Total exports makes up about 56% of the Switzerland’s output with net exports contributing about 9.2% to its GDP. And just in case you’re wondering: This is the highest net exports contribution among the 8 major economies in the world! This also shows that exports managed to stay resilient despite the absence of intervention and the strong CHF.
Of course, the Swissy was bolstered even higher with the news of Switzerland’s economic growth. No surprise there. Since the positive number mirrors an upbeat activity in the economy, a lot of investors would be attracted to invest there. Consumers would also be encouraged to spend a little more. And what do investors and consumers need to join the party? Yes… the Swissy. Hence, the higher demand for the currency. This was reflected in the USDCHF’s price action when it fell to around 1.0000 yet again.
Now, with the CHF embracing parity with the dollar, the possibility of currency intervention lurks around the corner. But while this may have been highly probable in the past, I don’t believe it’s a likely option right now. SNB Chairman Jean-Pierre Roth recently said that the bank will have to adjust its current monetary policies to keep the medium to long term inflation in check. This is a big clue that the bank will keep its hand out of the market in terms of intervention because weakening the currency would place more inflationary pressures on the economy.

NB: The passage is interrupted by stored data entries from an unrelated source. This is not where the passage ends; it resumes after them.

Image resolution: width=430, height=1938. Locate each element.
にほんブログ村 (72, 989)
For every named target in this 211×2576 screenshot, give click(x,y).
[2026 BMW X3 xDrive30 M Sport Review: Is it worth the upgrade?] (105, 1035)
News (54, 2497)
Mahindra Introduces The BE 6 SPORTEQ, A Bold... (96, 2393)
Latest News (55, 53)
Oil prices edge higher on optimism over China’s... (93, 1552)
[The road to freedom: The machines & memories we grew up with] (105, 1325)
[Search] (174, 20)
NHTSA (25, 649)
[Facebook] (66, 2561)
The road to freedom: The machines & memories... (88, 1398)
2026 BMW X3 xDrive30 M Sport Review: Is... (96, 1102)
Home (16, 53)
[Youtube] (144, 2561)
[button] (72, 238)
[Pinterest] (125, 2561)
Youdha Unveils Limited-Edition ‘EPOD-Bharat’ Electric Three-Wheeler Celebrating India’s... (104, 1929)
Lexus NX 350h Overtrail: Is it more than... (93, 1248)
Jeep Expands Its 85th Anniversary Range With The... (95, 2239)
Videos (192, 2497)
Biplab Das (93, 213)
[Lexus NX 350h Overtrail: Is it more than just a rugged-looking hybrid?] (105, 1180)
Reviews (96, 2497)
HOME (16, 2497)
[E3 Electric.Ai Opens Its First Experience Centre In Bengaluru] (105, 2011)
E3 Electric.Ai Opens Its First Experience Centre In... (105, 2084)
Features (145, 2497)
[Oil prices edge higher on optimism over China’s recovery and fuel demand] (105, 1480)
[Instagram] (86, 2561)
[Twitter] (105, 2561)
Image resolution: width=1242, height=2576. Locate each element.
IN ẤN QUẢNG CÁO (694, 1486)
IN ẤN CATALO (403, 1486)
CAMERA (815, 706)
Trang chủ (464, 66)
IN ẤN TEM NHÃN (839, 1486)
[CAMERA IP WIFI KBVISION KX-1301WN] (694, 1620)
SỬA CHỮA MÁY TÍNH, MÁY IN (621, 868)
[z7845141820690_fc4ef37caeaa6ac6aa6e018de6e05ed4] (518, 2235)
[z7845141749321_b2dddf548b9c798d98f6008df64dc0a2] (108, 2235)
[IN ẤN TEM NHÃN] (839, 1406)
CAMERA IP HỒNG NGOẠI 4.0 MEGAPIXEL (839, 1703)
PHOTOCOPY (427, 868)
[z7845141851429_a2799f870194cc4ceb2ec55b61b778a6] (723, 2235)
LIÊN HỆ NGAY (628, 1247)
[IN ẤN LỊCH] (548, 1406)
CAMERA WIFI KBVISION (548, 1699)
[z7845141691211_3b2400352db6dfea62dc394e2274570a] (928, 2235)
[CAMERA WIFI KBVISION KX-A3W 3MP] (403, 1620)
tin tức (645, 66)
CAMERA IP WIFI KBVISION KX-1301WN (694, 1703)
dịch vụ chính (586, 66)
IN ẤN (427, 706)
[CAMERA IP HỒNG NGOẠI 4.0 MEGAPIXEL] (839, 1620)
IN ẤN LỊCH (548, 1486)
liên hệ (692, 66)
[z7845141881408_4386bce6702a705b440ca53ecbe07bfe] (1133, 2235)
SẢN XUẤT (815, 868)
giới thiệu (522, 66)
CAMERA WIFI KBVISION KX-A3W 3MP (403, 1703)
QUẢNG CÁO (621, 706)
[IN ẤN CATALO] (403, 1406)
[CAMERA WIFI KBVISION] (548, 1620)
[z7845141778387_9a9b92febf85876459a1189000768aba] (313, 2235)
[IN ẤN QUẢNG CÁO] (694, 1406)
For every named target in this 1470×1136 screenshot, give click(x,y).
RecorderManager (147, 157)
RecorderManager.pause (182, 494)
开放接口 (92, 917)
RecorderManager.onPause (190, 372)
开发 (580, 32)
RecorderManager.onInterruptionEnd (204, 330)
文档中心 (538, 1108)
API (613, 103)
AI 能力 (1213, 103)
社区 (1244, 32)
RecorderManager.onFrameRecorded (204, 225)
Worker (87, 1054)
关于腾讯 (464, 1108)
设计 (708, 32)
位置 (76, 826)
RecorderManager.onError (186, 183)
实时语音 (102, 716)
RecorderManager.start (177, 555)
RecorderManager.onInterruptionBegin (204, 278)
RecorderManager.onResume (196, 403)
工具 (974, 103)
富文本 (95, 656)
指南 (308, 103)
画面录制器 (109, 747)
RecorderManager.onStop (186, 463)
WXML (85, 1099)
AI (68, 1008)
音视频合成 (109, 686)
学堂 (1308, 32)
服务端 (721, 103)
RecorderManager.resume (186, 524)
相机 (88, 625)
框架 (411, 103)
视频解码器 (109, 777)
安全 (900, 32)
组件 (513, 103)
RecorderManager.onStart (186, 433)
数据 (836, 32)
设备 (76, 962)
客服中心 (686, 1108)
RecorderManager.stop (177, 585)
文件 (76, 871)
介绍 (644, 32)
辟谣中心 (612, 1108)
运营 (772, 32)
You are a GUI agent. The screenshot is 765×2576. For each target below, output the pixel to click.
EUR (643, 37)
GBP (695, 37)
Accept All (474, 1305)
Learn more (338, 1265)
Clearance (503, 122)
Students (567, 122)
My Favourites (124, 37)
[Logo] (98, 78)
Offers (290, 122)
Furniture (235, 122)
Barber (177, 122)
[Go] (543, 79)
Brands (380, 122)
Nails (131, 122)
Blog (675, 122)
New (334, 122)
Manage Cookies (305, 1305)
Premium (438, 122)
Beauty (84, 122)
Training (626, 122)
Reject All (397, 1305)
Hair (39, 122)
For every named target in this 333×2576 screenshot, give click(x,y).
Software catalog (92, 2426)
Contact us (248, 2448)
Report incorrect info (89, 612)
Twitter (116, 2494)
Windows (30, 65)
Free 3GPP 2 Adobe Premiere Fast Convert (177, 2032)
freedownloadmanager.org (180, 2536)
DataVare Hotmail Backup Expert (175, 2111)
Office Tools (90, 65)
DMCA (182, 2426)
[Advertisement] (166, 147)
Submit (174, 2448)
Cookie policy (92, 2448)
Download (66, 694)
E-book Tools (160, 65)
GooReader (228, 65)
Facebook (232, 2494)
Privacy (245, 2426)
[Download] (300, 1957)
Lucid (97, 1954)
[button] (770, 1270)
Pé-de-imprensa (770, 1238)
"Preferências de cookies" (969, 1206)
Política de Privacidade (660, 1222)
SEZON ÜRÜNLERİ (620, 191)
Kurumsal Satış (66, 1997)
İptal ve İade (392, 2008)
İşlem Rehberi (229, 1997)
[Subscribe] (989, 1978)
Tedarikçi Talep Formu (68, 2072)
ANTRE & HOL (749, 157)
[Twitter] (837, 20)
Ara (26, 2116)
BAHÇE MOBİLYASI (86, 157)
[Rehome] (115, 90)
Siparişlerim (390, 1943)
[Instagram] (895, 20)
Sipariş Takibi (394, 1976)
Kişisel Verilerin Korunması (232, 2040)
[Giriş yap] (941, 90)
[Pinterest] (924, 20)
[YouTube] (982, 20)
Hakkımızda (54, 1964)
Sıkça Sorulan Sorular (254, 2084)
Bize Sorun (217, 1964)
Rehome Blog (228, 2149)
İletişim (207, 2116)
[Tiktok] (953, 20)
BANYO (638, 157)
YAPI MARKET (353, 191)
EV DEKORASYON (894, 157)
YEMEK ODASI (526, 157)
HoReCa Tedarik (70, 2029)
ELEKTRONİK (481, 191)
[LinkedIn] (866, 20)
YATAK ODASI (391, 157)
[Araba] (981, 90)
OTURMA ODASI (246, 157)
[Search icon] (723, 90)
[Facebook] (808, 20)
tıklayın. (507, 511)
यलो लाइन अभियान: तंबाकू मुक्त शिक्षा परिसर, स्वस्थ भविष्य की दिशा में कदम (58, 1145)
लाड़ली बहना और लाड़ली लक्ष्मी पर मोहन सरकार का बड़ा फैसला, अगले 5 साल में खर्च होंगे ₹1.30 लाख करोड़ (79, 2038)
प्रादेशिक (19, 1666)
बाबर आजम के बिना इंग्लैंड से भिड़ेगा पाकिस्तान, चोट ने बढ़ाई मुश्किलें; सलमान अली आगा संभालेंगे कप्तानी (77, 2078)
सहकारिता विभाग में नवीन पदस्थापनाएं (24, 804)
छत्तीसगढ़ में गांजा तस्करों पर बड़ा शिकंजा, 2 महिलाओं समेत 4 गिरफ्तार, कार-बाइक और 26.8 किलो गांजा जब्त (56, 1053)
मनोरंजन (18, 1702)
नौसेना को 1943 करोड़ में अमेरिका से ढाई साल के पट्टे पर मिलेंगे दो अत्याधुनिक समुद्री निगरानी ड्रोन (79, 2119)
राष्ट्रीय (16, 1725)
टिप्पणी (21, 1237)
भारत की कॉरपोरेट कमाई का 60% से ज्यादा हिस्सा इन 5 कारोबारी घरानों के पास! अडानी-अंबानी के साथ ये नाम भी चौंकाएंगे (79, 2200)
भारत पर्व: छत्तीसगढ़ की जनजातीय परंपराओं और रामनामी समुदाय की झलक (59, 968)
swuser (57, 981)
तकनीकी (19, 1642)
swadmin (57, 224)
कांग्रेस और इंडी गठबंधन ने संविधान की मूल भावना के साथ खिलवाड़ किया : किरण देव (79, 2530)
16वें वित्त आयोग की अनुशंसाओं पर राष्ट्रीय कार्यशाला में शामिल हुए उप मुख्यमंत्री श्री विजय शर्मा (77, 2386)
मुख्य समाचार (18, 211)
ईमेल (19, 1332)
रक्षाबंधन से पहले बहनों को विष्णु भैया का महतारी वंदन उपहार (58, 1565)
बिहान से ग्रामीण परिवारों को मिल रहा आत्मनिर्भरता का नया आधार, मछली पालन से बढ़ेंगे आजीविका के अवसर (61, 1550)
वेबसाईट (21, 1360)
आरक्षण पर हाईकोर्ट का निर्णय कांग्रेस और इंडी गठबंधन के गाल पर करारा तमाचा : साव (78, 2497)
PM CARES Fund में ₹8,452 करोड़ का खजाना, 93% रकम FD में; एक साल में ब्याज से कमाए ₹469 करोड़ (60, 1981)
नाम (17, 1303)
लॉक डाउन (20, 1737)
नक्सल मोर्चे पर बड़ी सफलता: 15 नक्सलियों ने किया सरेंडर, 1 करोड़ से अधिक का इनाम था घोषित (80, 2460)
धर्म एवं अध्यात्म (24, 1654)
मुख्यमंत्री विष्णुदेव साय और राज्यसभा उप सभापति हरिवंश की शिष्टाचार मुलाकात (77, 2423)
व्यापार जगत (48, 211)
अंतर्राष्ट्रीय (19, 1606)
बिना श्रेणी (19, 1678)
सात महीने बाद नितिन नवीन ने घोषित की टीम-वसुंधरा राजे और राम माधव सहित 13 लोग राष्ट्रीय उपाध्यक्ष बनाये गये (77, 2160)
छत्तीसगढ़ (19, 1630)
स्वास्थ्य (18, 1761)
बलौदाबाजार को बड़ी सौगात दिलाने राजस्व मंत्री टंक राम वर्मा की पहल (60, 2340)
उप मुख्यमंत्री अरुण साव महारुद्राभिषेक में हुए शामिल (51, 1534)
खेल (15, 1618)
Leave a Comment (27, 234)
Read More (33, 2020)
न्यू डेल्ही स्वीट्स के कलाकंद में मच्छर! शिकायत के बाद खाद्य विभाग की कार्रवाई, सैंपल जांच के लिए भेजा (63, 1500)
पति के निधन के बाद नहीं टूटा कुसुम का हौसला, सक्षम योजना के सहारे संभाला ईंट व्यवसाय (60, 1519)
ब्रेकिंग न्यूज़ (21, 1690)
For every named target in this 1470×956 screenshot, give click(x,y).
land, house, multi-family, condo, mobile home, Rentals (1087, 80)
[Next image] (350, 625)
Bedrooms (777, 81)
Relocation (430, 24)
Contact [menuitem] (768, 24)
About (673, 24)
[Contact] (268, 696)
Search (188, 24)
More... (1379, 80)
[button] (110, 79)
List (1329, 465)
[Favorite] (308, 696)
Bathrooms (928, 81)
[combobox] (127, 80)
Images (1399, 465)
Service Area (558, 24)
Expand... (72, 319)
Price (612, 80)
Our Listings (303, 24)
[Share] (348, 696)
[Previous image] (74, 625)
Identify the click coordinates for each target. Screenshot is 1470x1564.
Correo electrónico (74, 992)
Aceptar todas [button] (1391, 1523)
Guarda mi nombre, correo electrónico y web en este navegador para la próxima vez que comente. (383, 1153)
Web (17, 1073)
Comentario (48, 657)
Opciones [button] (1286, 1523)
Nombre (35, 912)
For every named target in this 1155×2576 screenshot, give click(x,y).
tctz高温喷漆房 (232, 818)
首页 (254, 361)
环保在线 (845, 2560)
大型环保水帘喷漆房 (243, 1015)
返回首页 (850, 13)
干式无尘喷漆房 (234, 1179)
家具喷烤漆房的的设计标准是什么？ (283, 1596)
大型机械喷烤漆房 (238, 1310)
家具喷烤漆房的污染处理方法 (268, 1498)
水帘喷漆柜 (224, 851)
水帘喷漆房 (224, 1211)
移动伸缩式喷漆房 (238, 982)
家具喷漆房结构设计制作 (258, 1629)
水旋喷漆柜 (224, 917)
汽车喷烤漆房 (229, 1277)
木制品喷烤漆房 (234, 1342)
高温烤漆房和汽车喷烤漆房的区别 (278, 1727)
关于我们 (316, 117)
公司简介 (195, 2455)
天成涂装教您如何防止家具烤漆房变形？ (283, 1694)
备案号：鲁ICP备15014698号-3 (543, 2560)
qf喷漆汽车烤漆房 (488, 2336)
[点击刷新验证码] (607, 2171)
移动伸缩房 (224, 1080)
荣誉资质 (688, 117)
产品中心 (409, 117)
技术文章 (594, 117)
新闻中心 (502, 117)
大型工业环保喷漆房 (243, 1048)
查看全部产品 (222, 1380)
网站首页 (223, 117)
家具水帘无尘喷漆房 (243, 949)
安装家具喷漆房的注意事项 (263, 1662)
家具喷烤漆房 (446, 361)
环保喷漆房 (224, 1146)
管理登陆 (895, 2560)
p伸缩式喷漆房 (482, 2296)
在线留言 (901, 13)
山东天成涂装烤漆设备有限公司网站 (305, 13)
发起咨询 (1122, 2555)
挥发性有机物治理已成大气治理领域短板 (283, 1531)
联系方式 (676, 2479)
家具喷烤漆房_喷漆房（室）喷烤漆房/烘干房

Still, government officials have pointed to the labor market as a potential obstacle for the Swiss economy. Yet, didn’t the latest unemployment report show a dip in the unemployment rate from 4.2% to 4.1%? I know, I know… this may just be a one month wonder. But given the strong internal and external demand, rising consumer and business confidence, and the fact that Jean-Pierre Roth and his merry men feel that there is no longer a need for further stimulus, I’m going to go on a limb and say that Switzerland could enjoy more economic growth in the coming months.